The Borgata Hotel Casino & Spa will get their time in court with Phil Ivey after his legal team failed in their bid to persuade a District Judge that the case should not even make civil court.
Phil Ivey is not going to be eating meat paste sandwiches anytime soon, but he is facing some stiff financial challenges.
The most profitable online cash game player of all time is currently the 2015 biggest loser with over $1.5m in losses; that’s nearly a million more than anyone else playing in the virtual world. And he has just received some bad news from his legal team in Atlantic City.
You may recall that The Borgata Hotel Casino & Spa are suing Mr. Ivey, his female companion Cheng Yin Sun, and the card manufacturer Gemaco for their part in $9.5m in losses that were sustained during four sessions of baccarat sometime in 2012. I know. The mind boggles.
Ivey, and his legal team were hoping that they could get District Court Judge Noel Lawrence Hillman to throw the case into the dustbin before they got anywhere near a civil trial.
That aint gonna happen.
Judge Hillman will give Borgata their time in court.
There was one question that puzzled Hillman though.
“There is also the begged and largely ignored question inherent in Plaintiff’s allegations of why the casino…took so long to figure out the defendants’ alleged scheme,” wrote Hillman during his summing up.

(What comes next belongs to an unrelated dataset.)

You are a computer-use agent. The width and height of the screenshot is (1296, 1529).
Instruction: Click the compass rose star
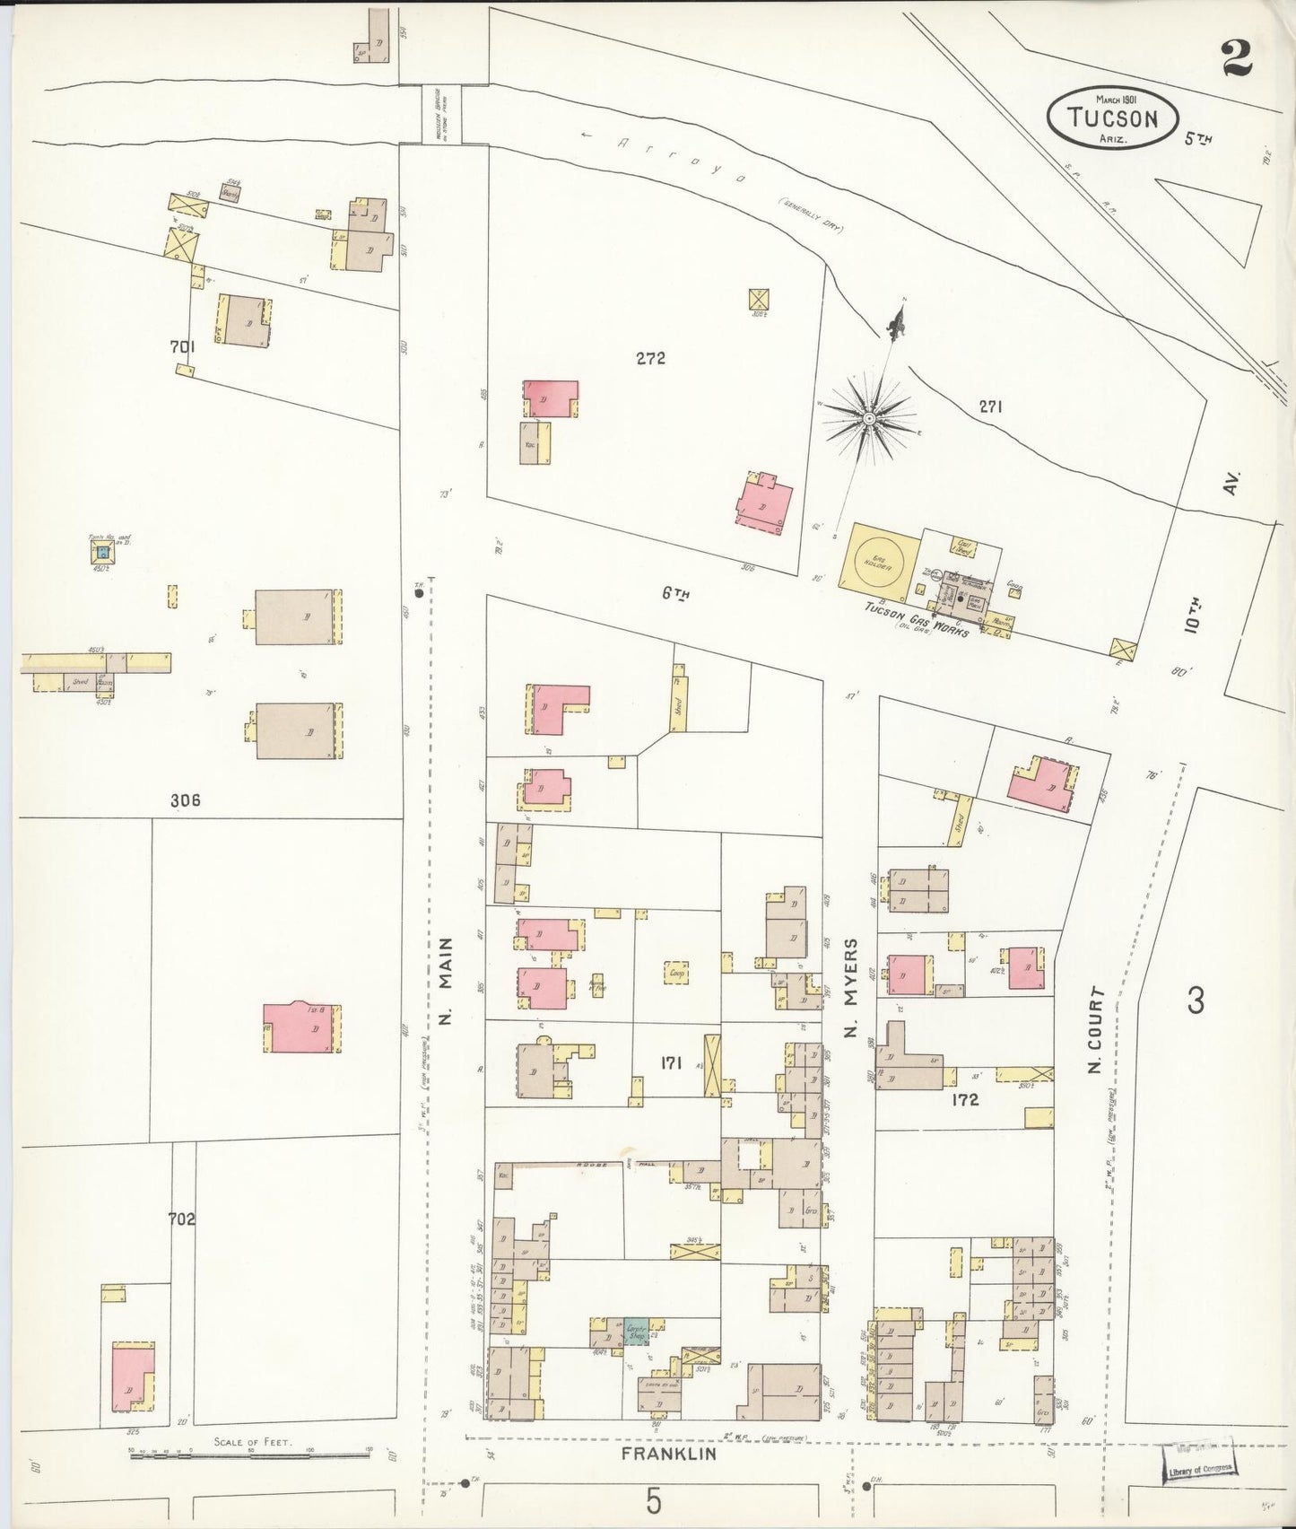(x=869, y=417)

It may be a coincidence, but news of the Borgata lawsuit emerged in the wake of similar allegations surfacing of Ivey using edge sorting antics to take the Genting owned Crockford’s casino to the cleaners also in 2012.
That case also went to court.
Ivey lost.
That was for $12.4 million. Only Ivey never received that money to begin with.
Let’s hope, for Ivey’s sake, that the $9.6m he won at the Borgata is still safely tucked away under his mattress, and not in the vault of some bookie.